Owning 30 homes is a lofty ambition at any age, and her plunge into homeownership bucks the trend of her Millennial cohort who have been hesitant to enter the housing market.
But Moy is comfortable in the real estate world. She's an experienced real estate broker in the Chicago area. Her father was an agent and branched out into the hotel industry and she's always been interested in the business.
"When I was younger, I would run through subdivisions and imagine living in the houses and note what style the home was."
She entered the real estate business at a rough time: It was September 2008, the subprime mortgage crisis was underway and the broader economy was entering crisis mode.
"When I got my license, the lady there told me a lot of people were putting theirs on hold," said Moy. Despite the economic climate, Moy said she sold 45 homes during her first full year as an agent. "I did a lot of cold calling and knocking on doors."
Since then, she's also created another steady cash flow as a real estate investor.
"Real estate is all commission based. If the market turns or inventory dries up, you need a fund for a rainy day," Moy said. "I look into the future: If I decide to retire, I want to have real estate."
She purchased her first home in cash at age 22, which is still her primary residence -- for now. She said she would consider renting it out. "I am not afraid to move ... and I am not afraid to take risks."

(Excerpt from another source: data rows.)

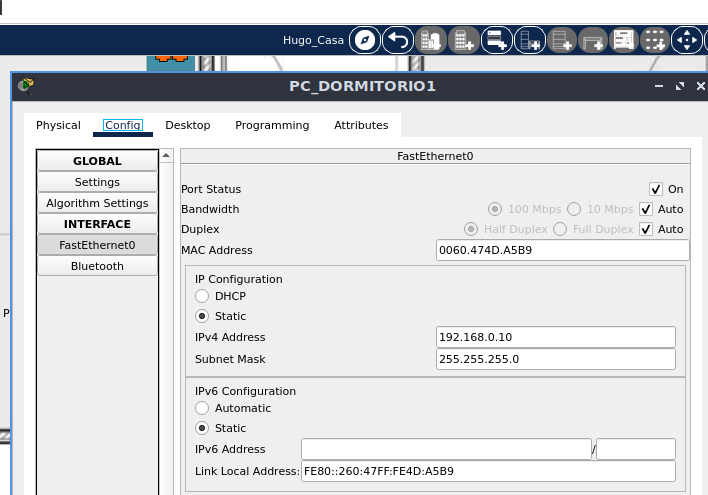Image resolution: width=708 pixels, height=495 pixels.
Task: Uncheck the Duplex Auto checkbox
Action: [646, 229]
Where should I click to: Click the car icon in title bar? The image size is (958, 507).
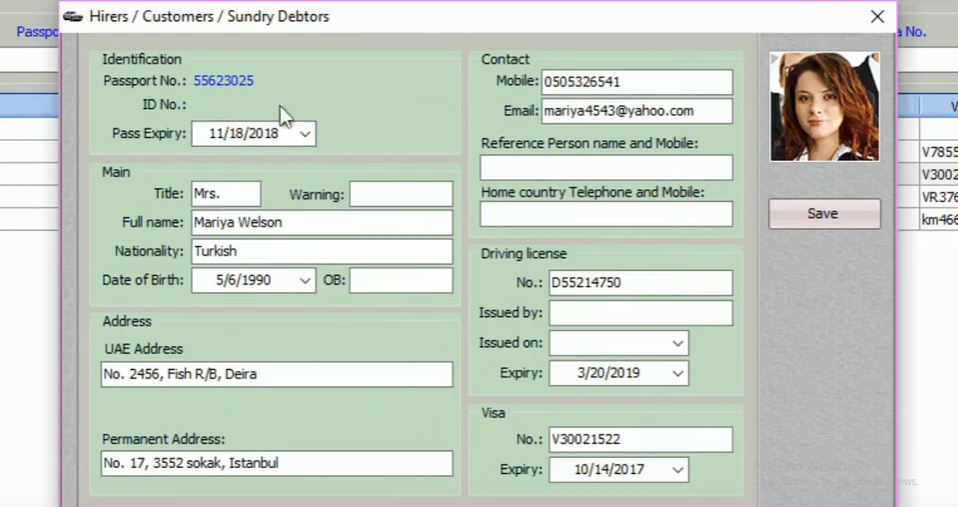pos(73,17)
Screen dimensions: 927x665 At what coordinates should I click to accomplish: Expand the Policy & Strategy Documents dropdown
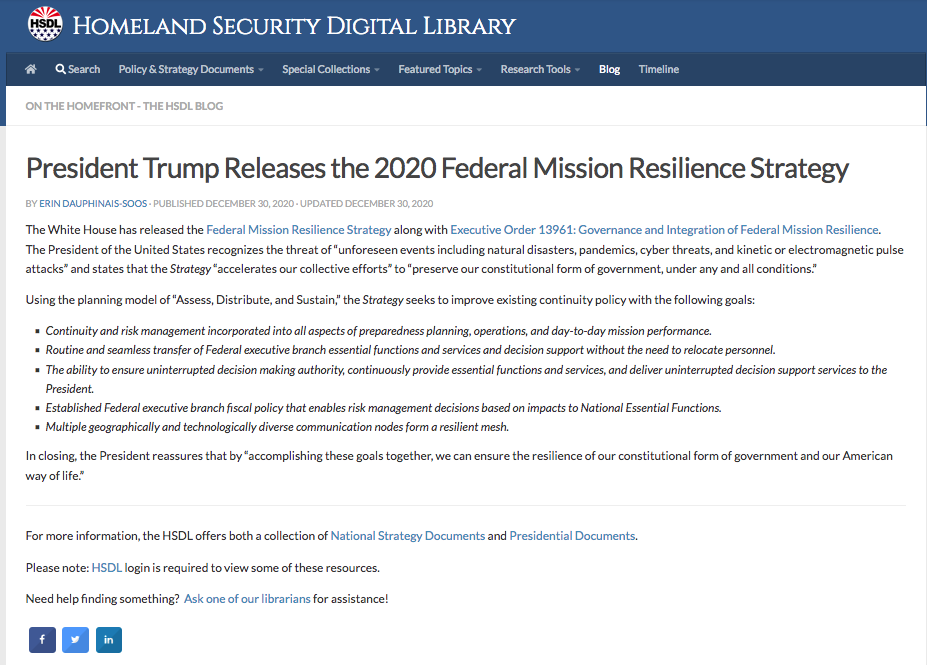[x=190, y=69]
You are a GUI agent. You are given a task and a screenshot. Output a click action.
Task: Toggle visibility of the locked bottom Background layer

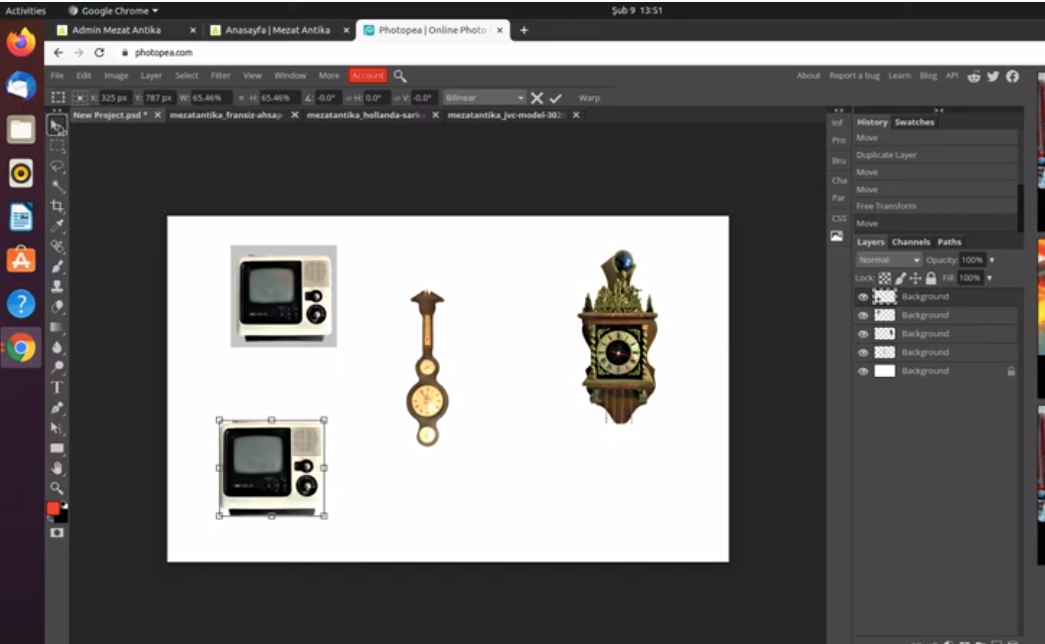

She now has five investment properties since that first purchase. She bought four of the properties with her own money, and one she co-owns with her parents.
In 2013, she bought a studio in a condo building in downtown Chicago for $141,000. "I had sold another unit in that building and saw the market value trend was going up around $20,000 a year."
So she decided to get in the on the action. She paid in cash and is currently renting it out to a college student for $1,325 a month.
That first investment property was quite the coup for Moy. It was under contract, but she continued to keep an eye on the listing. When she saw it re-activated, she pounced. "I put in my highest offer," she said. "It was exciting, it was a multiple bid situation, so when I got it, I was so happy."
She bought another condo in the same building less than a year later. It's also rented to a college student for $1,400 a month.
She owns three other single-family homes around the Chicago suburbs. Two are currently rented out and another she plans to flip after finishing a renovation.
Most of the homes were purchased with money she saved from her sales commissions. She took out a home equity line on her primary residence to pay for one of the homes in cash.
Over the next decade, Moy wants to have at least 30 investment properties. She usually aims to make $300-$500 in profit a month on her rental properties.
Even though she thrived during the most recent housing turmoil, Moy is careful not to overextend herself and makes sure she can always cover her loans.
First-time home buyers have been absent from the market recently as home prices increase and lending and inventory are still tight. Moy is trying to convince her friends to swap their leases for mortgages.
"I am trying to show them that purchasing means you are building equity ... and when you resell you make money. I am trying to get a lot of other people to build their own wealth, you have to look out for yourself."